Please retype the records below exactly, leaving out any pictures.
Start of DATA SUPPLIED
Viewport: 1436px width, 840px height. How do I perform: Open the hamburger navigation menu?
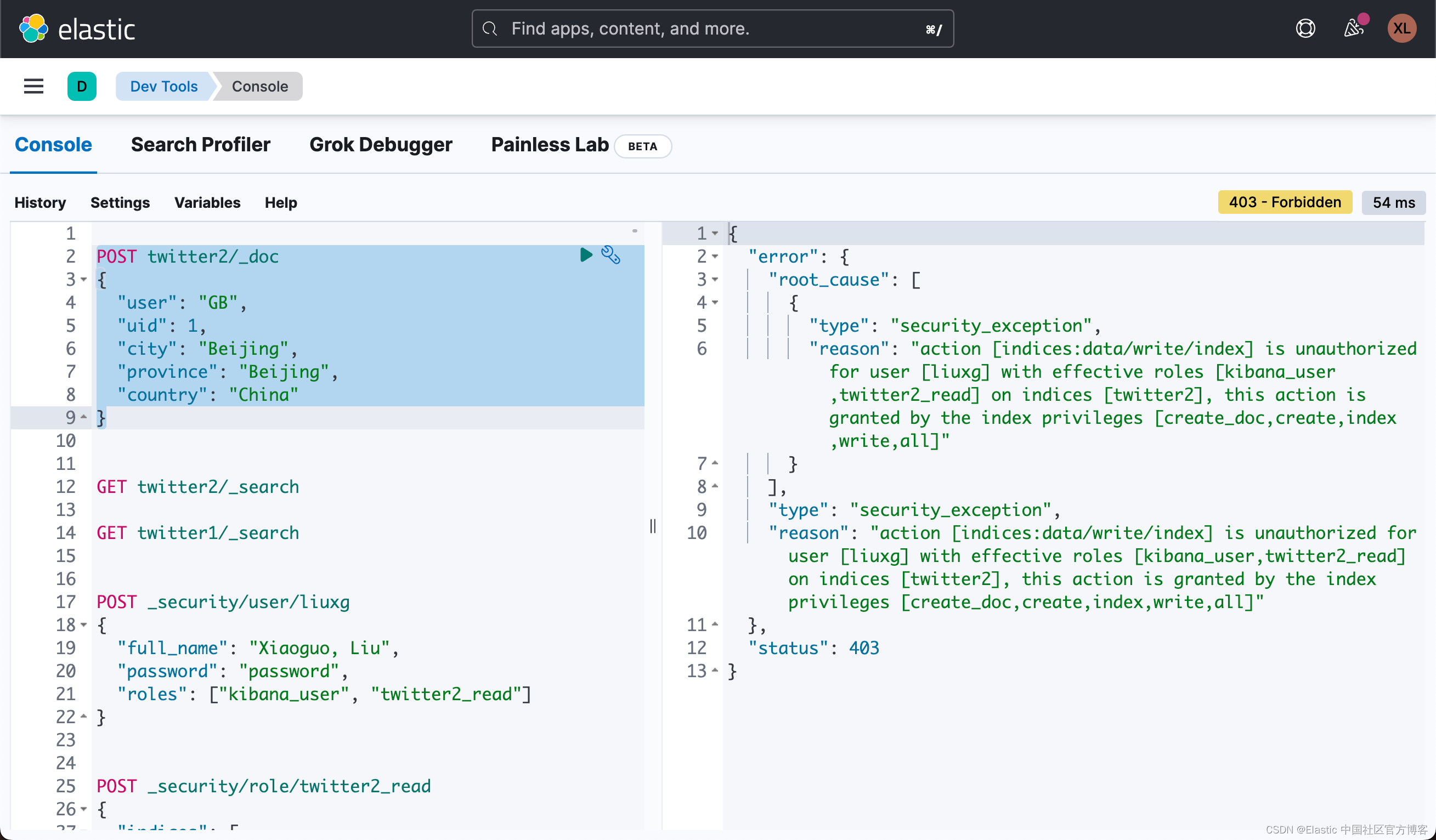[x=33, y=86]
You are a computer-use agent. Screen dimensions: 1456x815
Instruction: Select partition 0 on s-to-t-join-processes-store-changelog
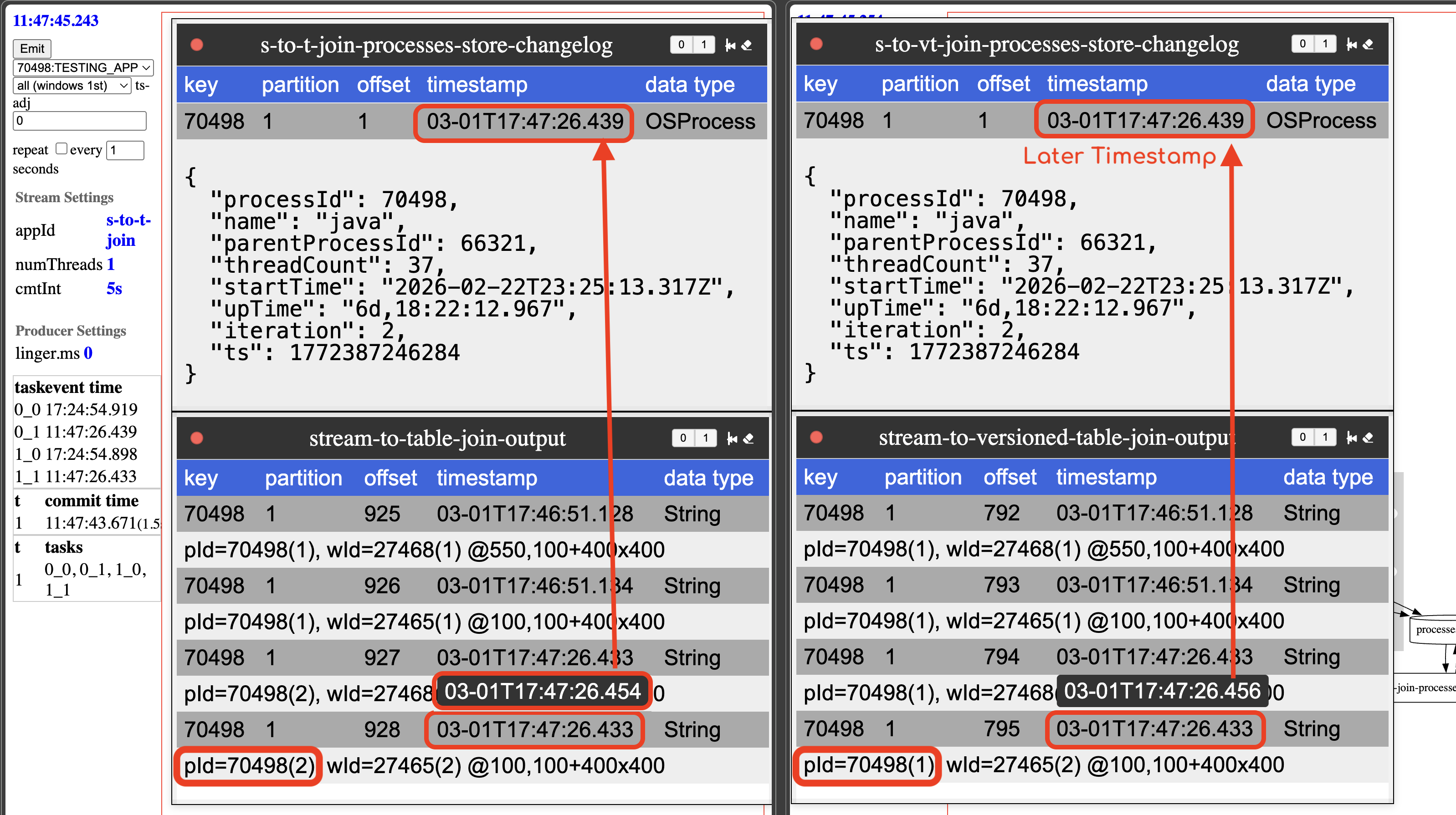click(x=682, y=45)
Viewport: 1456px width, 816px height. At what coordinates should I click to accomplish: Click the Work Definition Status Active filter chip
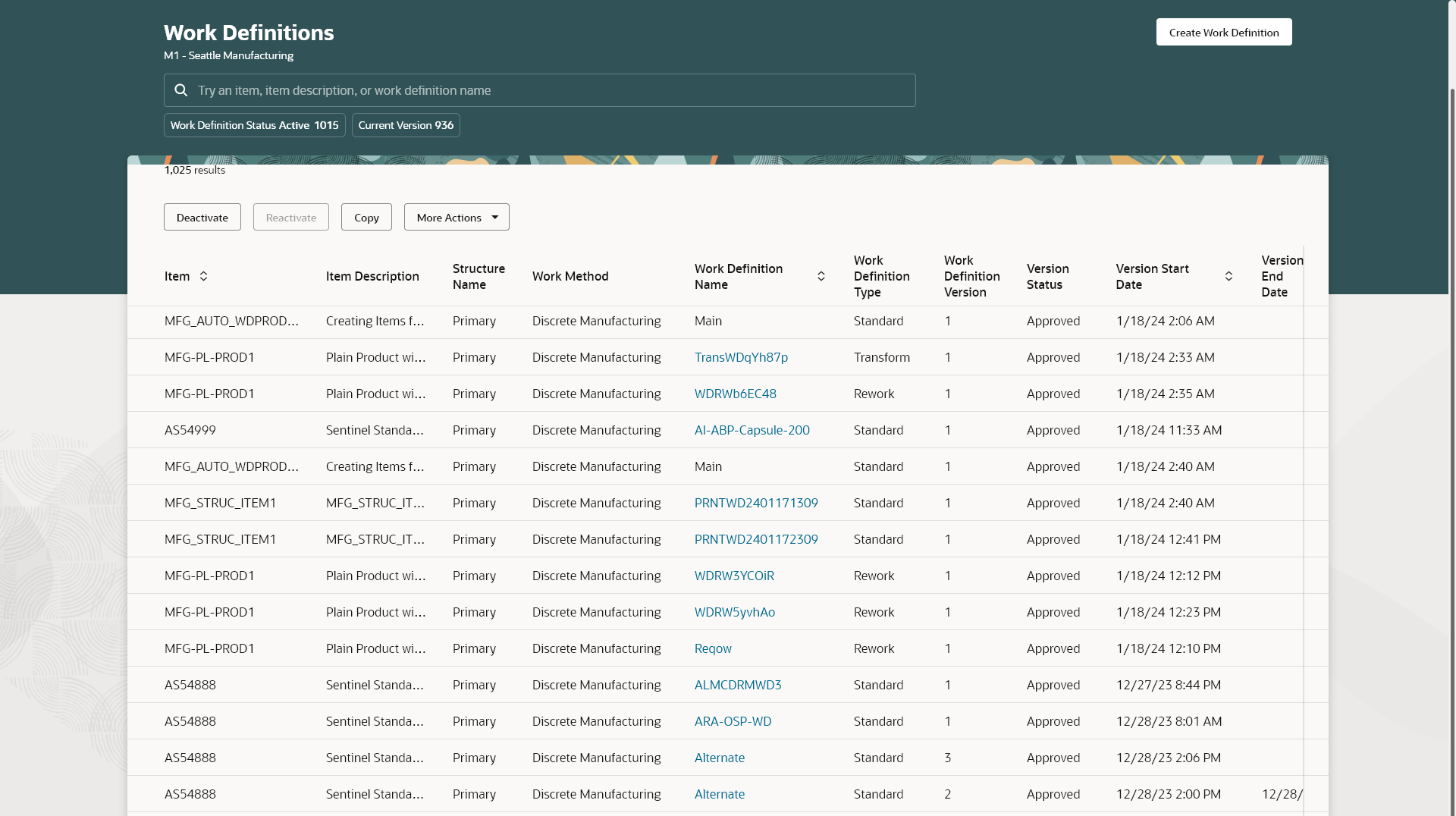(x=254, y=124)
End of DATA SUPPLIED
WRITTEN ANSWER:
Viewport: 1436px width, 840px height. How do I perform: Open the hamburger navigation menu?
[x=33, y=86]
You are a computer-use agent. Screen dimensions: 1456x815
Instruction: Select partition 0 on s-to-t-join-processes-store-changelog
click(x=682, y=45)
Viewport: 1456px width, 816px height. At what coordinates should I click to accomplish: Click the Work Definition Status Active filter chip
(x=254, y=124)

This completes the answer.